Introduction
Introduction Statistics Contact Development Disclaimer Help
# taz.de -- Amazon-Serie „Jungle“: Zum Glück ist da Rap
> In „Jungle“ kämpfen junge Menschen für ein besseres Leben. Die Geschich…
> ist wenig originell, aber die Serie überzeugt trotzdem: mit Ästhetik und
> Musik.
Bild: Marcus (Poundz) würde gerne Kunst studieren, doch muss sich um anderes k…
Jede Handlung hat Konsequenzen, auch nicht intendierte. Manche Handlungen
mit guten Intentionen resultieren in schlechten Konsequenzen. Und je
nachdem, welche Ressourcen einer Person im Leben zur Verfügung stehen,
können sich diese Konsequenzen mehr oder weniger existenziell auswirken.

GEGEBENE DATEN ::
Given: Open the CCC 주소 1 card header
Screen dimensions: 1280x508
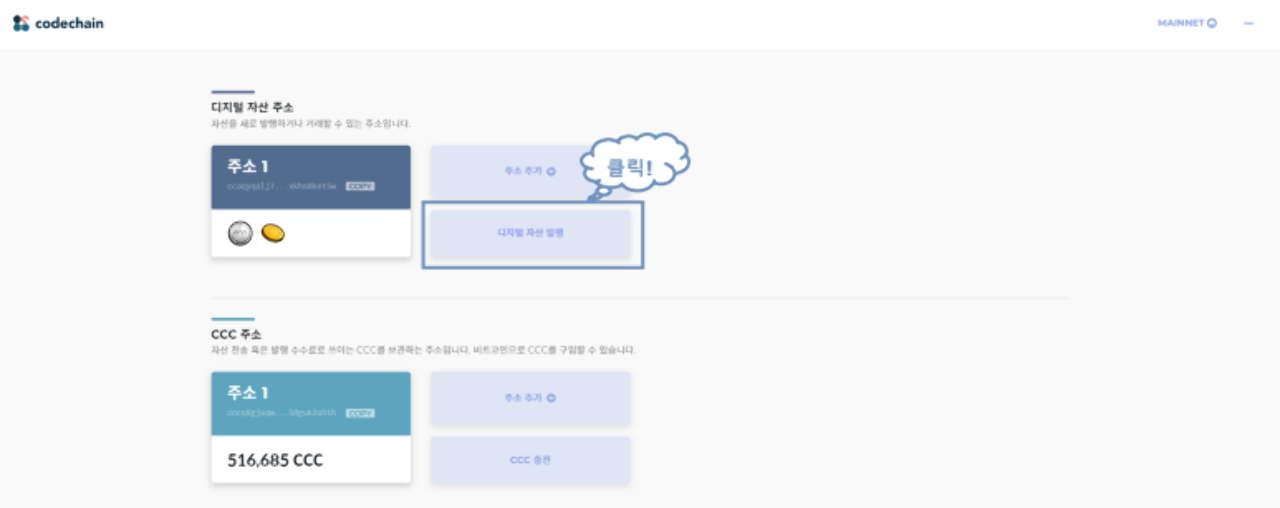Looking at the screenshot, I should coord(311,403).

AUFGABENSTELLUNG ::
Beantworte anhand des Textes über die Serie „Jungle“ die folgenden Fragen:
(a) Wofür kämpfen die jungen Menschen in der Serie?
(b) Womit überzeugt die Serie laut dem Text trotz ihrer wenig originellen Geschichte?
(c) Was würde Marcus gerne studieren?

VOLLSTÄNDIGE LÖSUNG ::
(a) Die jungen Menschen kämpfen für ein besseres Leben.
(b) Die Serie überzeugt mit Ästhetik und Musik.
(c) Marcus würde gerne Kunst studieren.